- Task details -
From the line with "Given: Select Documents in Favorites sidebar" to the line with "Where should I", retype each line exactly as it stands in the records below, but skip the pictures.

- Supplied material -
****************************************

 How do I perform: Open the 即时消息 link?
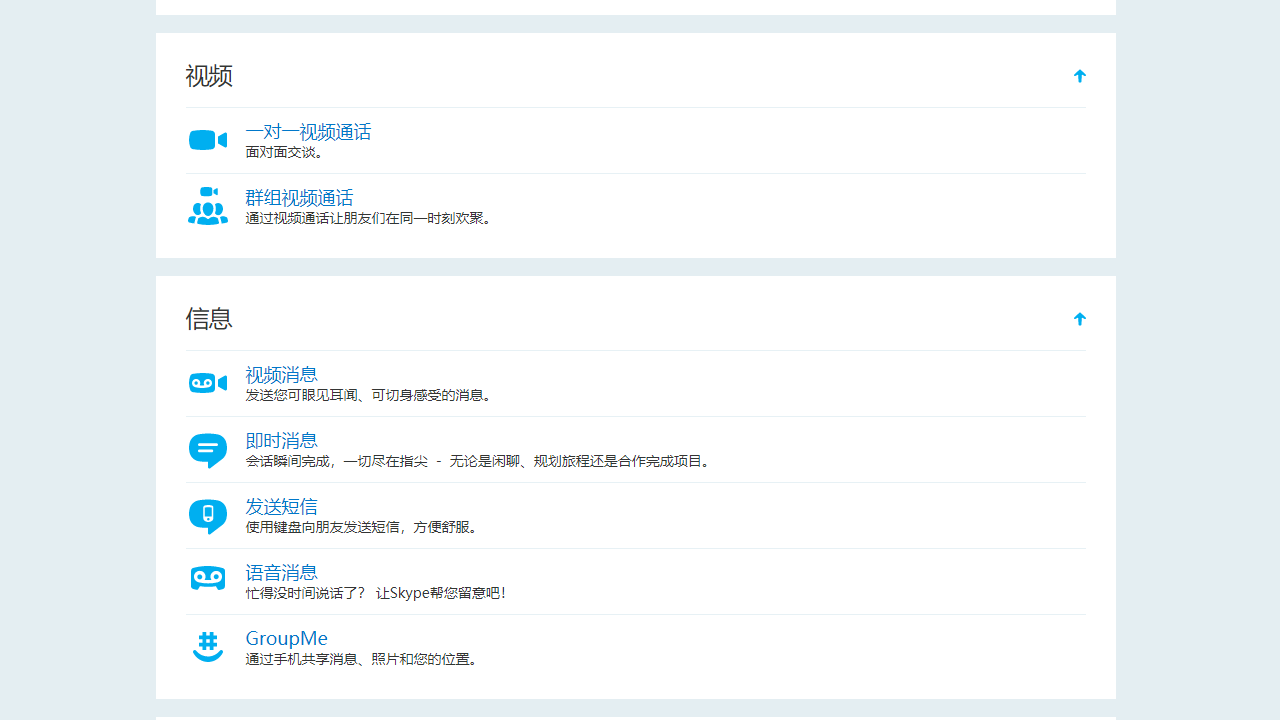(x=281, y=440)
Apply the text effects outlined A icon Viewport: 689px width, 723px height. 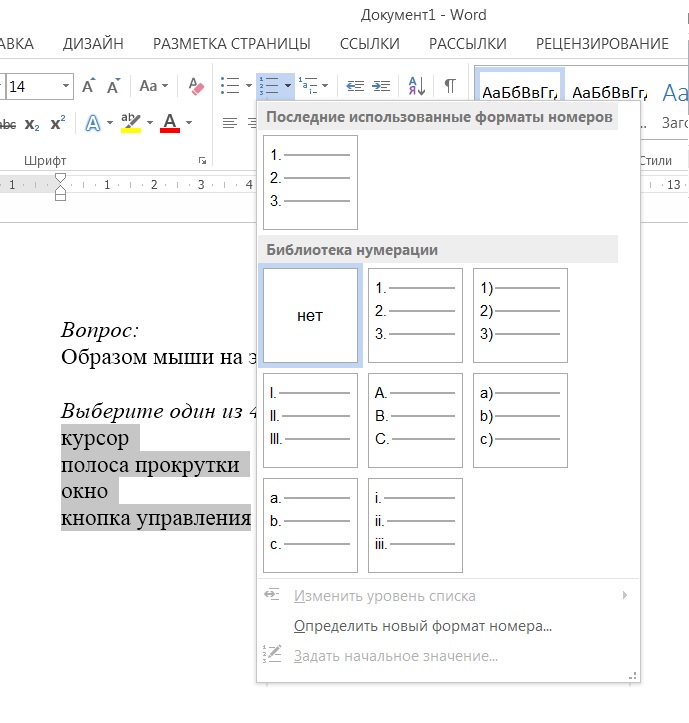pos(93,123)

****************************************

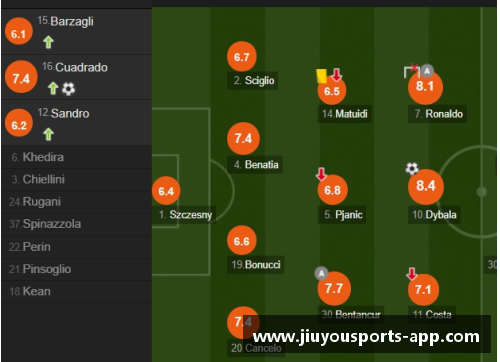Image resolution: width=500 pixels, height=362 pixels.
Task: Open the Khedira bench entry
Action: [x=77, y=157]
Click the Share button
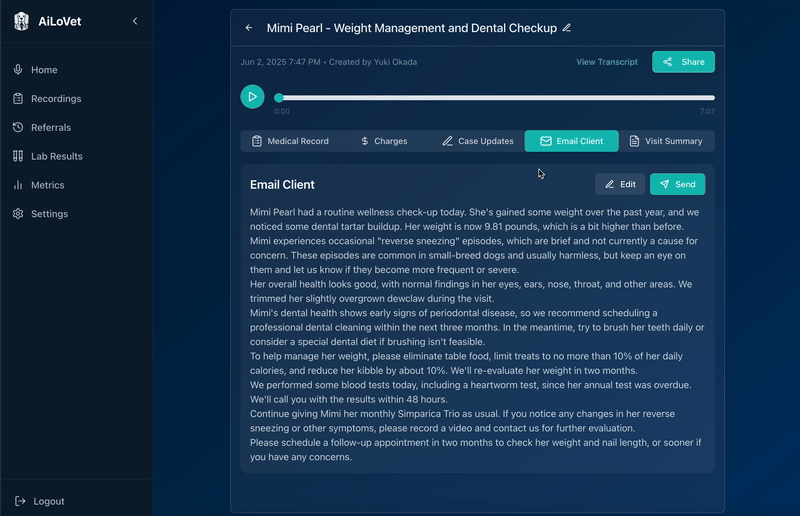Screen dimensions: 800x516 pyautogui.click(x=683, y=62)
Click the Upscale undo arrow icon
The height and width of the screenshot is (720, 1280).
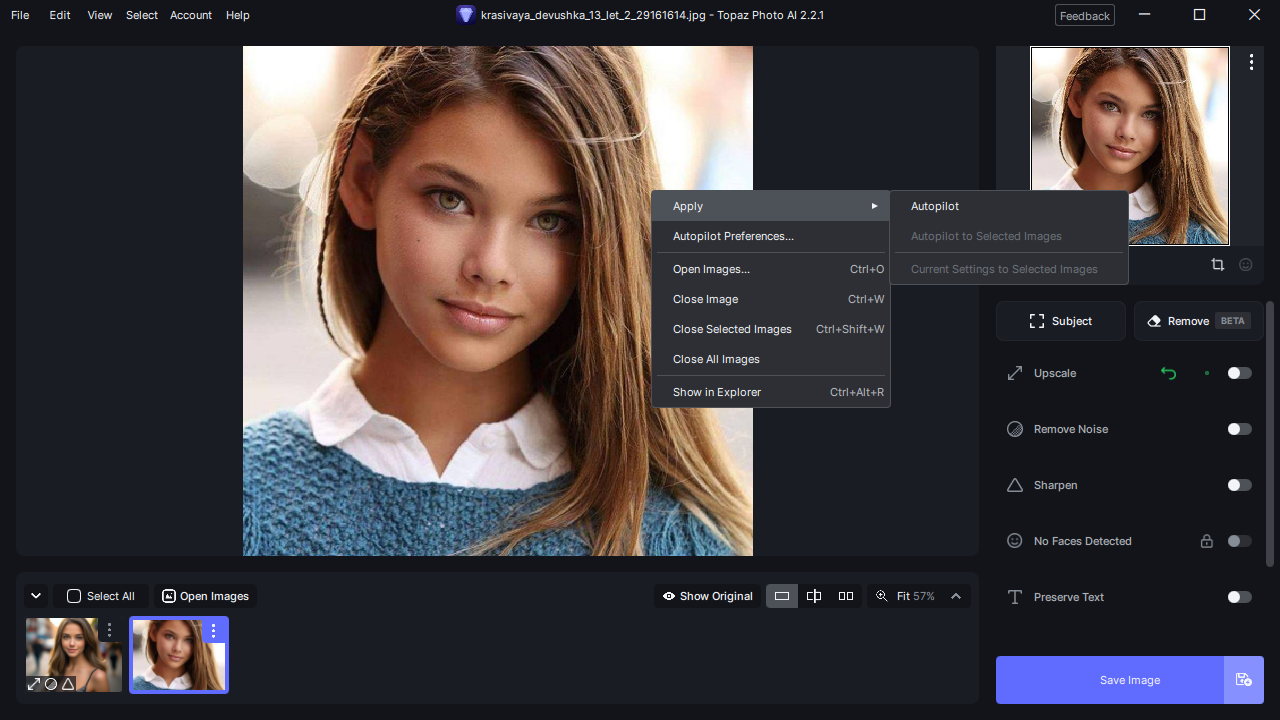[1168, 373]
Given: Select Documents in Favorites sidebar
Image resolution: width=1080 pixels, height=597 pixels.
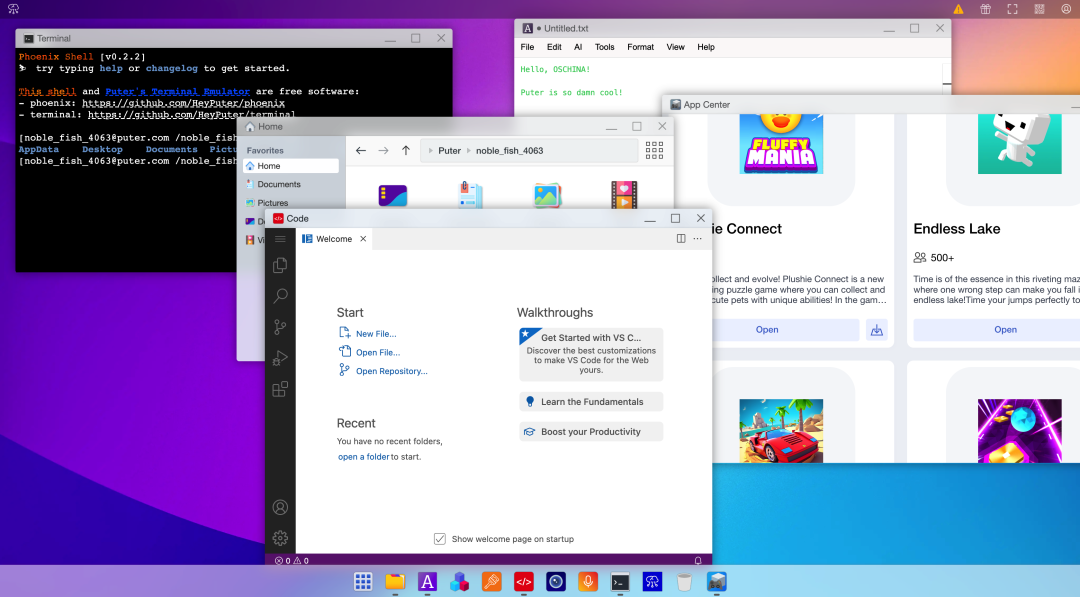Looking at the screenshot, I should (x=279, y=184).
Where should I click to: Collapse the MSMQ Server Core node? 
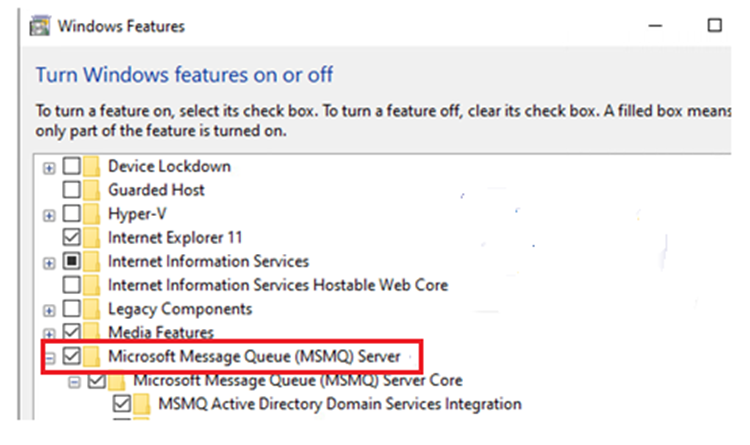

****************************************

- Exercise response -
Given: Select Documents in Favorites sidebar
Image resolution: width=1080 pixels, height=597 pixels.
Looking at the screenshot, I should (x=279, y=184).
Where should I click to: Collapse the MSMQ Server Core node? 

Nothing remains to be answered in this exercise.